» Task requirements: Only one span of the listing below is wanted: the lines from the one with "At what coordinates should I click to accomplish: Click" through the one with "Given: Click the Latvia flag on rank 63", reproduced exactly, both ends kept.

◆ ◆ ◆ ◆ ◆ ◆ ◆

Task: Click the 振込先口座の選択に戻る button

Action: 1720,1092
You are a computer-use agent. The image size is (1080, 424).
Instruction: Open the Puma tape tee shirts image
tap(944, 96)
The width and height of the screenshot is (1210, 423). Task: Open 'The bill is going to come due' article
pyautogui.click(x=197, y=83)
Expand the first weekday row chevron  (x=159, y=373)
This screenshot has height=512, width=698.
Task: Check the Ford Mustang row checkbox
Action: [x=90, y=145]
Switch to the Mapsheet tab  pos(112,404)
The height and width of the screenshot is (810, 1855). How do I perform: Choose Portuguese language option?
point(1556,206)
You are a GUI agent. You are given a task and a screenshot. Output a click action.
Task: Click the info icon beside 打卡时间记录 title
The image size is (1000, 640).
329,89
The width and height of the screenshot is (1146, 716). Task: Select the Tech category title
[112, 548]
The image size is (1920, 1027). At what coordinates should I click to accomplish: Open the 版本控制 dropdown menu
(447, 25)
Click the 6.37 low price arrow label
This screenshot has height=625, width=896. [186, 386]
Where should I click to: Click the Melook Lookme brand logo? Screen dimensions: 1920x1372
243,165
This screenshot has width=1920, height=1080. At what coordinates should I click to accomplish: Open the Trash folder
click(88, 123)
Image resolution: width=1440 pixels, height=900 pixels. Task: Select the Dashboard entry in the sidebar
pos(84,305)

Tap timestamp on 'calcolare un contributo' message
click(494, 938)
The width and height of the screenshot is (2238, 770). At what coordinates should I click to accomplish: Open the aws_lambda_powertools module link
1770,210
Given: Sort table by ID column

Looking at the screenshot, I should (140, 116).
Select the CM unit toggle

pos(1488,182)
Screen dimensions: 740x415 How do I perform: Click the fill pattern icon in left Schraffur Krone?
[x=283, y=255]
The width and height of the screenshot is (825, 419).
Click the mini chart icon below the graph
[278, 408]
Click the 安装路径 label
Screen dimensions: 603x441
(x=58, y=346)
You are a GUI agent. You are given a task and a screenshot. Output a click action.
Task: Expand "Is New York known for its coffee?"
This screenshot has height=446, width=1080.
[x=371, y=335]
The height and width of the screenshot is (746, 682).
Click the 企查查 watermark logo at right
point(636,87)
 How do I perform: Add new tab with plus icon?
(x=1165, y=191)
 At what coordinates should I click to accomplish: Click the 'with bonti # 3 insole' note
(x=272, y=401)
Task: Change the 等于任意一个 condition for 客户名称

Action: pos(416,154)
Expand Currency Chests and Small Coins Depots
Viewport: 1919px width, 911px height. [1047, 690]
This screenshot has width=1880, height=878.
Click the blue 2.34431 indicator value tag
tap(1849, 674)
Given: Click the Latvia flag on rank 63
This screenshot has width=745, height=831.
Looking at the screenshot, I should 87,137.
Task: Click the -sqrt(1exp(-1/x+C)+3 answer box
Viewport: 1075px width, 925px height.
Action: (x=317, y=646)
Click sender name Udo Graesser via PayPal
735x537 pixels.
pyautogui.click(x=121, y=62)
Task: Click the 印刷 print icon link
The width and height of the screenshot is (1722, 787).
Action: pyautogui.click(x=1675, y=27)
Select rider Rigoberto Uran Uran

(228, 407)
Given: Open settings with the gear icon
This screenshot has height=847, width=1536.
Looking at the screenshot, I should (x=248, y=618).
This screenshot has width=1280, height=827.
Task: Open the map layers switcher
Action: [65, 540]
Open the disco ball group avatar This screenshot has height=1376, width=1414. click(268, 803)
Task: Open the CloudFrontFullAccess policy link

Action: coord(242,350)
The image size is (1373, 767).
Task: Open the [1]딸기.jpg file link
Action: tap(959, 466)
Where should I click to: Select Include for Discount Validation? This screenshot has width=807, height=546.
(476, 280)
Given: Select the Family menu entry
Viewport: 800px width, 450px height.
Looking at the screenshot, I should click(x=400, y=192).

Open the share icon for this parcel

◆ ◆ ◆ ◆ ◆ ◆ ◆

» Final answer:
 At what coordinates should I click to accomplish: Click the 'with bonti # 3 insole' note
(x=272, y=401)
Task: Change the 等于任意一个 condition for 客户名称

Action: pos(416,154)
Expand Currency Chests and Small Coins Depots
Viewport: 1919px width, 911px height. [1047, 690]
This screenshot has width=1880, height=878.
Click the blue 2.34431 indicator value tag
tap(1849, 674)
Given: Click the Latvia flag on rank 63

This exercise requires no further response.